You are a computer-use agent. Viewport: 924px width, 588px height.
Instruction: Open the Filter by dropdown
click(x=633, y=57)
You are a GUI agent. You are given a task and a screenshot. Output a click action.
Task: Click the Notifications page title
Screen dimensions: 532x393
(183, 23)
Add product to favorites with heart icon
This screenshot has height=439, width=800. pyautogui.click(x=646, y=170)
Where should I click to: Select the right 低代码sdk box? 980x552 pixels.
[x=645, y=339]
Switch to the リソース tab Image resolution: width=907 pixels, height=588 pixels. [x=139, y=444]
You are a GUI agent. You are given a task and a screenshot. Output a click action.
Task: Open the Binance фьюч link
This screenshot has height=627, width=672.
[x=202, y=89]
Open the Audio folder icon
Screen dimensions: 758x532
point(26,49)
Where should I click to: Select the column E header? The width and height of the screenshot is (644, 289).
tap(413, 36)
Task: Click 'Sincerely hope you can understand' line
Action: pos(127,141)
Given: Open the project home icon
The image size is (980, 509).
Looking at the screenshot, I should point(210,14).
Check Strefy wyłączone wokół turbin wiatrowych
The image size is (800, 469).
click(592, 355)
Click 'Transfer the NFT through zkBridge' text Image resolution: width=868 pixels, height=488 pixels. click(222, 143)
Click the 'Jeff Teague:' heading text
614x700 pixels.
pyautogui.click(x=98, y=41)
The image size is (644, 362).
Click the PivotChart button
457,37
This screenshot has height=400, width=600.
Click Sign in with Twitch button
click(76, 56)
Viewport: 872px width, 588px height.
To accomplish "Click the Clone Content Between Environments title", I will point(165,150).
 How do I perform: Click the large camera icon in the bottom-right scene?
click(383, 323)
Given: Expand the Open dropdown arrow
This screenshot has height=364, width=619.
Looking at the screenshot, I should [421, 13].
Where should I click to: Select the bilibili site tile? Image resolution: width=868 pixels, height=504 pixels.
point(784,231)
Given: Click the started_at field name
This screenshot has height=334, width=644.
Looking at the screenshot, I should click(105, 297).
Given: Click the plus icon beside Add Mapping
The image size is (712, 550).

### Your objective
Reproduce each entry word for word.

### Answer to this problem
You are a computer-use agent. Viewport: 924px width, 588px height.
Instruction: Open the Filter by dropdown
click(x=633, y=57)
You are a GUI agent. You are given a task and a screenshot. Output a click action.
Task: Click the Notifications page title
Screen dimensions: 532x393
(183, 23)
Add product to favorites with heart icon
This screenshot has height=439, width=800. pyautogui.click(x=646, y=170)
Where should I click to: Select the right 低代码sdk box? 980x552 pixels.
[x=645, y=339]
Switch to the リソース tab Image resolution: width=907 pixels, height=588 pixels. [x=139, y=444]
You are a GUI agent. You are given a task and a screenshot. Output a click action.
Task: Open the Binance фьюч link
This screenshot has height=627, width=672.
[x=202, y=89]
Open the Audio folder icon
Screen dimensions: 758x532
point(26,49)
Where should I click to: Select the column E header? The width and height of the screenshot is (644, 289).
tap(413, 36)
Task: Click 'Sincerely hope you can understand' line
Action: pos(127,141)
Given: Open the project home icon
The image size is (980, 509).
Looking at the screenshot, I should point(210,14).
Check Strefy wyłączone wokół turbin wiatrowych
The image size is (800, 469).
click(592, 355)
Click 'Transfer the NFT through zkBridge' text Image resolution: width=868 pixels, height=488 pixels. click(222, 143)
Click the 'Jeff Teague:' heading text
614x700 pixels.
pyautogui.click(x=98, y=41)
The image size is (644, 362).
Click the PivotChart button
457,37
This screenshot has height=400, width=600.
Click Sign in with Twitch button
click(76, 56)
Viewport: 872px width, 588px height.
To accomplish "Click the Clone Content Between Environments title", I will point(165,150).
 How do I perform: Click the large camera icon in the bottom-right scene?
click(383, 323)
Given: Expand the Open dropdown arrow
This screenshot has height=364, width=619.
Looking at the screenshot, I should [421, 13].
Where should I click to: Select the bilibili site tile? Image resolution: width=868 pixels, height=504 pixels.
point(784,231)
Given: Click the started_at field name
This screenshot has height=334, width=644.
Looking at the screenshot, I should click(105, 297).
Given: Click the plus icon beside Add Mapping
The image size is (712, 550).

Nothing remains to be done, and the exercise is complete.